» **Exercise aim**:
Start to finish, print the data below exactly, without the images.
=== Task input ===
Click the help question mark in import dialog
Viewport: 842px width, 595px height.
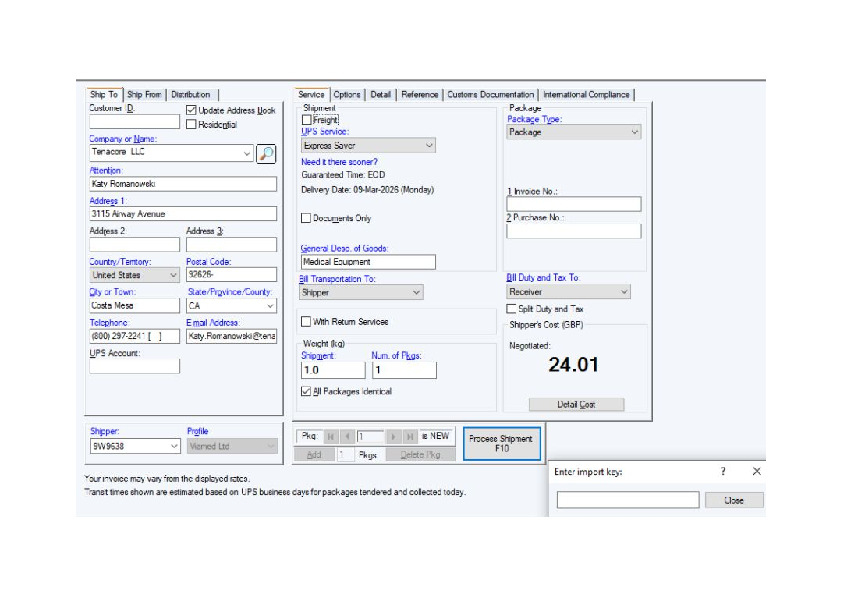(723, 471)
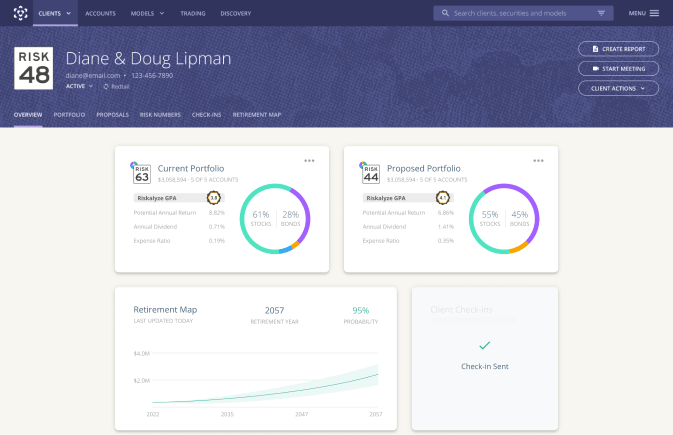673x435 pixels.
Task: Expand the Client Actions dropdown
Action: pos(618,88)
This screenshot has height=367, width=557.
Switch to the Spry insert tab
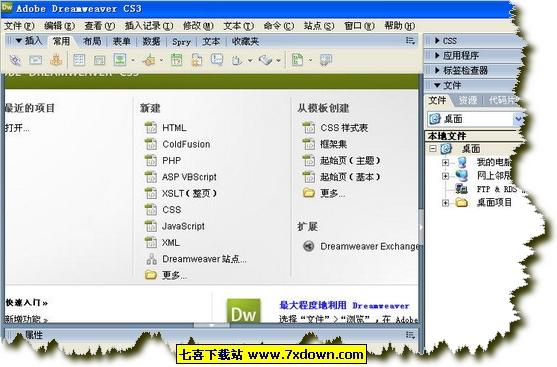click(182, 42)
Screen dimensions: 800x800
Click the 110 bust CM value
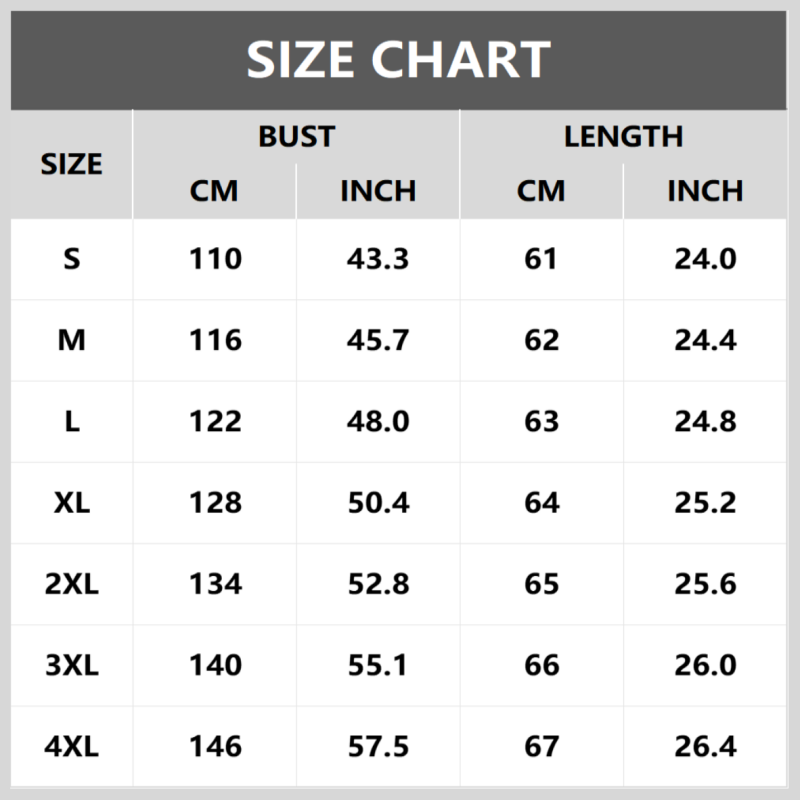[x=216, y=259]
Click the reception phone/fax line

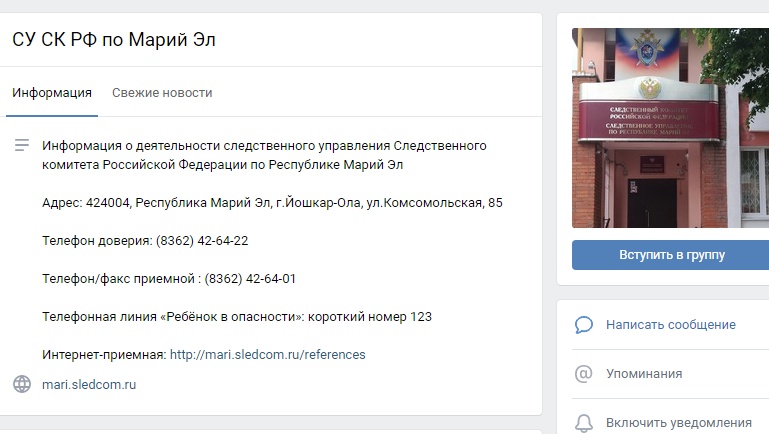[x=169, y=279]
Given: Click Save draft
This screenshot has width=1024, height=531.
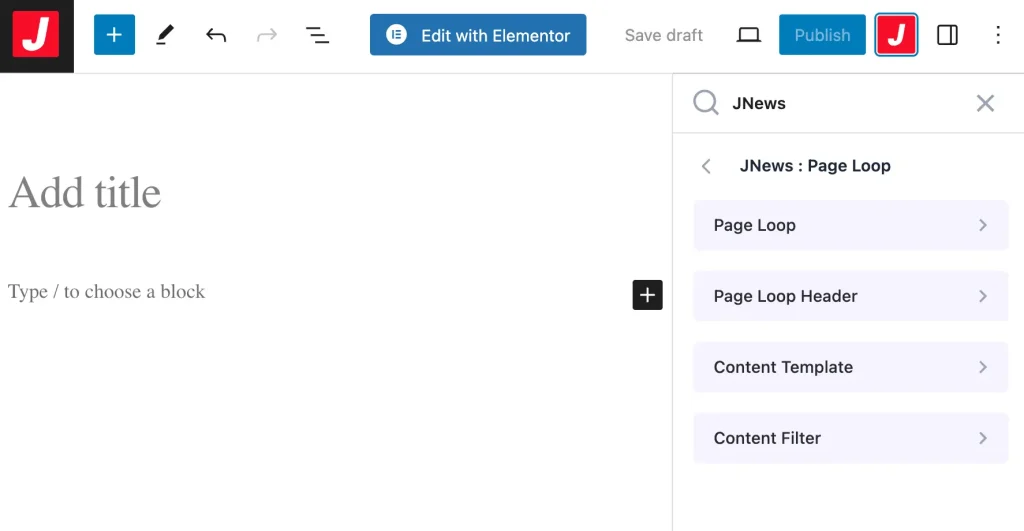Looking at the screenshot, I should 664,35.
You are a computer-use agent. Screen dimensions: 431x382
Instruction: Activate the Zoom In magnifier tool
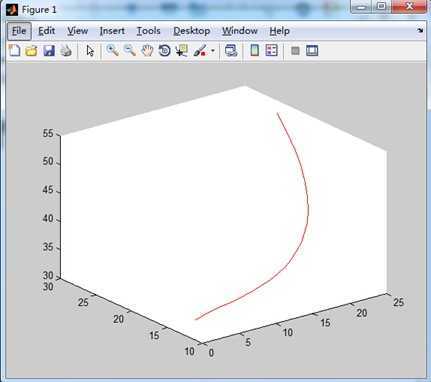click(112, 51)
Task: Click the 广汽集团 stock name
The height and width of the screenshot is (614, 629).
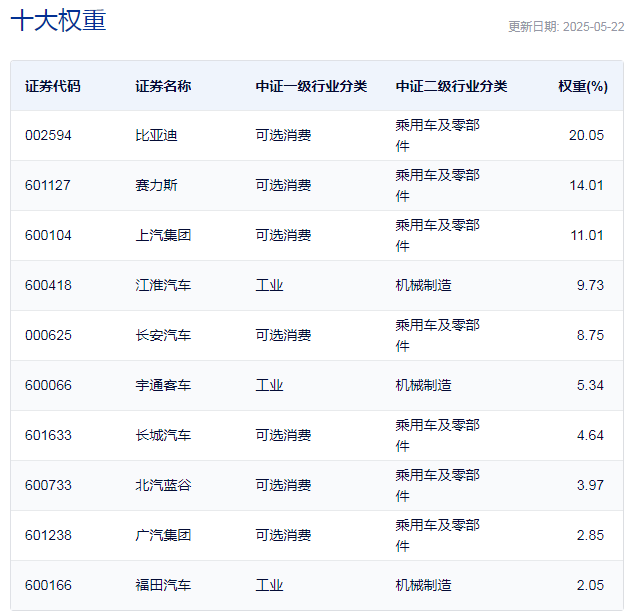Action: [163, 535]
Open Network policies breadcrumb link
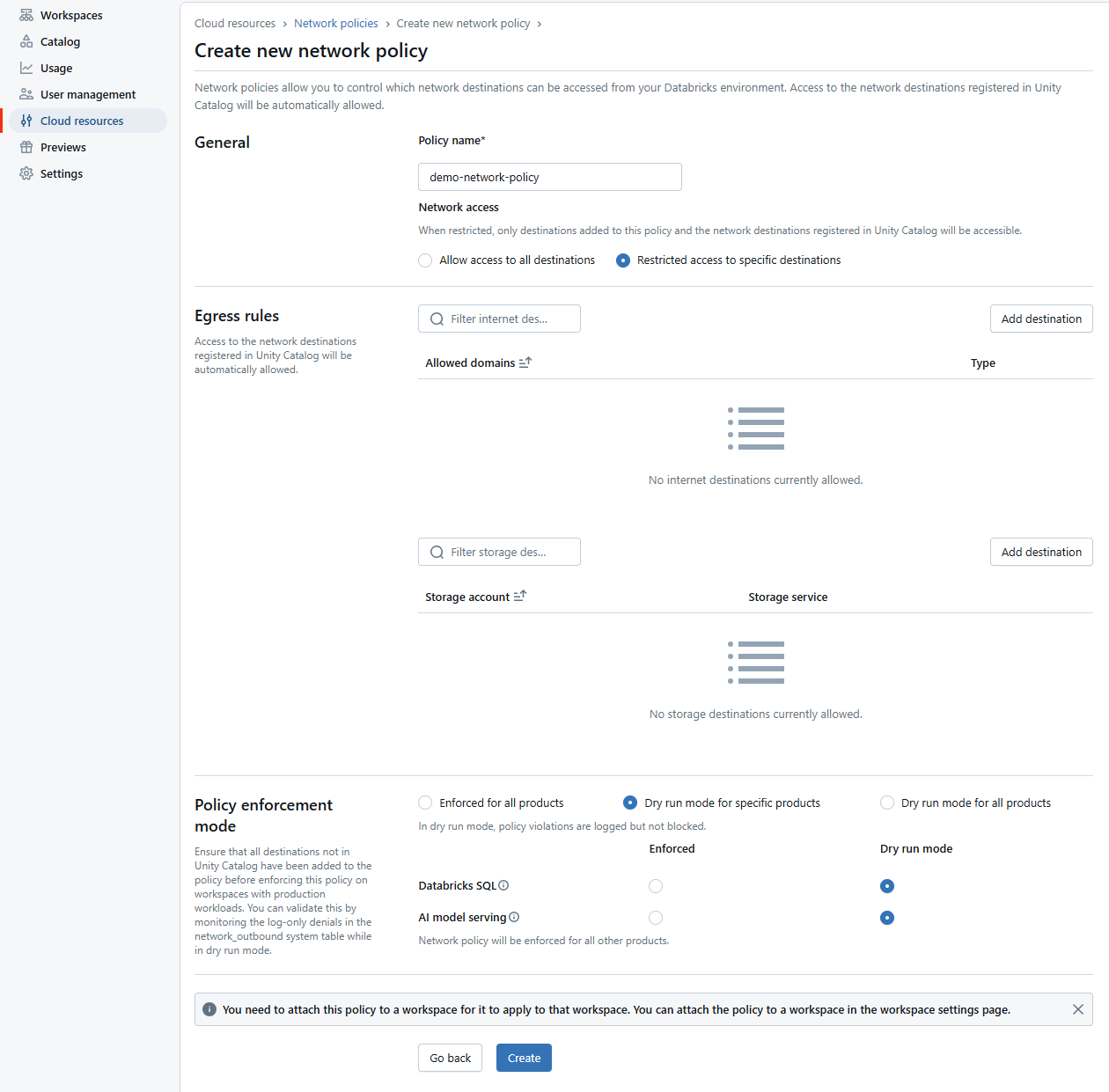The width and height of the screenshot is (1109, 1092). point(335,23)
===
» **Answer section**:
Click the help question mark in import dialog
Viewport: 842px width, 595px height.
(723, 471)
673x435 pixels.
Task: Expand the Client Actions dropdown
Action: pos(618,88)
This screenshot has height=367, width=557.
Switch to the Spry insert tab
click(182, 42)
Screen dimensions: 800x800
Click the 110 bust CM value
[x=216, y=259]
Click the reception phone/fax line

[x=169, y=279]
Given: Click Save draft
This screenshot has width=1024, height=531.
Looking at the screenshot, I should 664,35.
You are a computer-use agent. Screen dimensions: 431x382
Instruction: Activate the Zoom In magnifier tool
click(112, 51)
Task: Click the 广汽集团 stock name
The height and width of the screenshot is (614, 629).
Action: [163, 535]
Open Network policies breadcrumb link
The width and height of the screenshot is (1109, 1092). point(335,23)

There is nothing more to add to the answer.